→ **The request**: In the forum thread about running Creators Update on Lumia x20 phones, which phone and RM code does Ferrybigger suggest for getting official RS2?

→ **Extract provided**:
###
# Creators Update RS2 on Lumia 1320 (or any other Lumia x20). Your overall feelings?



## MagicAndre1981 (Apr 12, 2017)

How does RS2 work on the Lumia 1320 (or any other Lumia x20)? Do you still need to remove SD card to update to new builds? Which phone (RM code have you used)? Does the 640 XL code (RM-1062 - Single SIM LTE Euro) works to get RS2 (Insider)?


----------



## Ferrybigger (Apr 14, 2017)

MagicAndre1981 said:


> How does RS2 work on the Lumia 1320? Do you still need to remove SD card to update to new builds? Which phone (RM code have you used)? Does the 640 XL code (RM-1062 - Single SIM LTE Euro) works to get RS2 (Insider)?

Click to collapse



try lumia 650 (RM-1152) if you want official RS2 (not insider)


----------



## MagicAndre1981 (Apr 15, 2017)

@Ferrybigger

I think the 640 is better, because the HW is more comparable to 1320. Do you use a x20 phone with Creators Update? Do you have any issues?


----------



## Ferrybigger (Apr 15, 2017)
###
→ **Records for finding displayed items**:

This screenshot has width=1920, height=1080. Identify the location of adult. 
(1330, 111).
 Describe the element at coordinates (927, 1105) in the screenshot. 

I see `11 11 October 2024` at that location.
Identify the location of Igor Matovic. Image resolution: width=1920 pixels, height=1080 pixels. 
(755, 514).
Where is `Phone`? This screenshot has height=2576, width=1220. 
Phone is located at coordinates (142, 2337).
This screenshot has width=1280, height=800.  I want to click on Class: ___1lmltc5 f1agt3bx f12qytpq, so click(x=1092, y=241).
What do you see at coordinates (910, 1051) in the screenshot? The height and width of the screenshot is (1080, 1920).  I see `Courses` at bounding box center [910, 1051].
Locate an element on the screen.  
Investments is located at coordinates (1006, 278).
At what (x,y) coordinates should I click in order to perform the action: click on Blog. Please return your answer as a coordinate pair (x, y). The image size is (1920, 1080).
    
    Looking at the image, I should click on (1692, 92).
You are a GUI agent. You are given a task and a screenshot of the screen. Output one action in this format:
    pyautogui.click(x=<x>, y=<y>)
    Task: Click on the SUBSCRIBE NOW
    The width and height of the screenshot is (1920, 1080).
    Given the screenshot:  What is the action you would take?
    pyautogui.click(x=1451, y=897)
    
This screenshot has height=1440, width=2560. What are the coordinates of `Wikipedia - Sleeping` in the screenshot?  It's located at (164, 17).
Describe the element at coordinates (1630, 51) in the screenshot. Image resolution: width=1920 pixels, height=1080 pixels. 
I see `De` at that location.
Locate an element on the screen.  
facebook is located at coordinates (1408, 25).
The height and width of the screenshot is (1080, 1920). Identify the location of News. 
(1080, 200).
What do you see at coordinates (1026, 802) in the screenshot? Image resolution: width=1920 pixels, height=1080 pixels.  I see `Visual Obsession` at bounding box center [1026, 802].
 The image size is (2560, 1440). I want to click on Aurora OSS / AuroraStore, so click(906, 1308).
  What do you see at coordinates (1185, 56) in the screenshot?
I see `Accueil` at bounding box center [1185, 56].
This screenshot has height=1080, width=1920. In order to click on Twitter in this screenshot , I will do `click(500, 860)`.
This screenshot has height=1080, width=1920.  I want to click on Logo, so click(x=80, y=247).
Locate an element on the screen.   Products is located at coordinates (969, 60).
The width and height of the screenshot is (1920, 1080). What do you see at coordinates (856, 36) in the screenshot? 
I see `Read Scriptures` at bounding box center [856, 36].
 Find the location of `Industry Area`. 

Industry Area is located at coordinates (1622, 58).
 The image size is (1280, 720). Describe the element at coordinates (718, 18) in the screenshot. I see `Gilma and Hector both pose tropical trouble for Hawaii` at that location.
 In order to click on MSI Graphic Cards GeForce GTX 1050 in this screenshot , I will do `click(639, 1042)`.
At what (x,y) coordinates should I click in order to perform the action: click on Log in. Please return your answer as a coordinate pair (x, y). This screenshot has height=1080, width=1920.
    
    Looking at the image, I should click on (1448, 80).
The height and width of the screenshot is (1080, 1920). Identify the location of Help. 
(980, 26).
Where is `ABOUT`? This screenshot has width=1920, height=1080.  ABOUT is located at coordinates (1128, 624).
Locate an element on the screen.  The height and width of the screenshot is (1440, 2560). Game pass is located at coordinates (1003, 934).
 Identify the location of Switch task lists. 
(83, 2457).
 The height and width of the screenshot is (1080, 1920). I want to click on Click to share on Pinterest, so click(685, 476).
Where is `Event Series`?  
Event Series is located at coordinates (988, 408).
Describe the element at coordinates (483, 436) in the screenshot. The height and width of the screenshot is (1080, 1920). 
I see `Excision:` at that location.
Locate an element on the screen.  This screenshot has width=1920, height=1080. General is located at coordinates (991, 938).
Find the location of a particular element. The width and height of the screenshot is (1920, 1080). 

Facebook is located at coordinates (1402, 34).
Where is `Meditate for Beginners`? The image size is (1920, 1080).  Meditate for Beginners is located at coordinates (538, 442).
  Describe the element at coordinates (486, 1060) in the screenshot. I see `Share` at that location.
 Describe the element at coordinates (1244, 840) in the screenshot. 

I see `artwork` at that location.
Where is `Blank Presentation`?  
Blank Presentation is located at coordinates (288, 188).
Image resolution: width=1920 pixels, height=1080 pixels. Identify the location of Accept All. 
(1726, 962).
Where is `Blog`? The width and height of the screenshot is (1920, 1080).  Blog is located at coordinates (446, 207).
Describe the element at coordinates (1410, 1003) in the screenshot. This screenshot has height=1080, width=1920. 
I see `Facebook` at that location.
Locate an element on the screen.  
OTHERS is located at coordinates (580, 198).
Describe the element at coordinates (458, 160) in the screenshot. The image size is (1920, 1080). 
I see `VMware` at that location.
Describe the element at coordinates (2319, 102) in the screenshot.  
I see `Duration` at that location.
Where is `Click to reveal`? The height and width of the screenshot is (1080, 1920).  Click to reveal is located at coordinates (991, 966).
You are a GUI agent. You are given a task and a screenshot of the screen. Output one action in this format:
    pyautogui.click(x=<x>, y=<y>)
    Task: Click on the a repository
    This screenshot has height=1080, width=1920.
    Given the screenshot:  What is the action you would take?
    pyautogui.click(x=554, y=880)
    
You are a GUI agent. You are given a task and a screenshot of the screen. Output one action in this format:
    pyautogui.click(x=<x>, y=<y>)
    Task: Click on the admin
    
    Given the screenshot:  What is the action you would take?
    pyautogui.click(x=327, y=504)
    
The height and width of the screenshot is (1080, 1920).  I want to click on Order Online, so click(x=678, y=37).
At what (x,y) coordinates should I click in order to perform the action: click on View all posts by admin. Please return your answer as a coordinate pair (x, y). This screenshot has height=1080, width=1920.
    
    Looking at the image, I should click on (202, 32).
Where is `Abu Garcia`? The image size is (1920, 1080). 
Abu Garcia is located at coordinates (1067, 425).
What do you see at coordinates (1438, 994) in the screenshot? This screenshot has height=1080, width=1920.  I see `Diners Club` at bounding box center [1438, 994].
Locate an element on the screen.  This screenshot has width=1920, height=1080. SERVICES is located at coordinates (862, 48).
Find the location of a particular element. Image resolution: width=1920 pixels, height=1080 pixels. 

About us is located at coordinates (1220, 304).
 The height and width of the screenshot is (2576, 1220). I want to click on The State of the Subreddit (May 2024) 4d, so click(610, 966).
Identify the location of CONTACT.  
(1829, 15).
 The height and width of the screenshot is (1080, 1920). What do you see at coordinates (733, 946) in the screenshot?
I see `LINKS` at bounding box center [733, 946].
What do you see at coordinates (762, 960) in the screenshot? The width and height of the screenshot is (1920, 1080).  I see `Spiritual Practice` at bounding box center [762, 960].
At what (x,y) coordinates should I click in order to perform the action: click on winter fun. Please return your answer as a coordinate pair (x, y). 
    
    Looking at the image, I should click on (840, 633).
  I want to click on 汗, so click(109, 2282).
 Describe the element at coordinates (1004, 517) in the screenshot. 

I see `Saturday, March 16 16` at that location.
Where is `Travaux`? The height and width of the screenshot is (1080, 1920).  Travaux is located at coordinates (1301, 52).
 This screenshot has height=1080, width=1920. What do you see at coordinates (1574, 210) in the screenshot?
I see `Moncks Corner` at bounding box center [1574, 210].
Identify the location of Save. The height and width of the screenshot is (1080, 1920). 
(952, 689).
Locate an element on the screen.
###
→ **Final answer**: The Lumia 650 (RM-1152).